**Your instructions**
In the passage below about Carles Puigdemont's detention in Germany, quote everything from "Overwhelming majority of" down to "movements for autonomy.", word for word.

**Passage given**
Carles Puigdemont, Catalonia’s former President and separatist leader has been detained in Germany. His arrest comes after a European arrest warrant was issued against him. German authorities will decide on an extradition case within 60 days. Several other separatist leaders have also been arrested and imprisoned in Spain. Puigdemont created a national crisis in Spain when he led the independence referendum in October last year, demanding independence of Catalonia from Spain – an issue that smolders for past several decades.

Overwhelming majority of Catalonian voters preferred independence from Barcelona. Puigdemont had to live in self exile, as he had fled Catalonia after the referendum was deemed illegal, until his safety was to be guaranteed. The Spanish authorities have accused him of rebellion, embezzlement and sedition. He could face up to 30 years of imprisonment. But his arrest in Germany, EU’s leading nation, has raised difficult and interesting questions and exposed Europe’s double standards in dealing with movements for autonomy.

**Source excerpt**
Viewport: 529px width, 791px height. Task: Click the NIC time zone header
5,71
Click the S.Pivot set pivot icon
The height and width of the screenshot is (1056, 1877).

**Completed exercise**
Overwhelming majority of Catalonian voters preferred independence from Barcelona. Puigdemont had to live in self exile, as he had fled Catalonia after the referendum was deemed illegal, until his safety was to be guaranteed. The Spanish authorities have accused him of rebellion, embezzlement and sedition. He could face up to 30 years of imprisonment. But his arrest in Germany, EU’s leading nation, has raised difficult and interesting questions and exposed Europe’s double standards in dealing with movements for autonomy.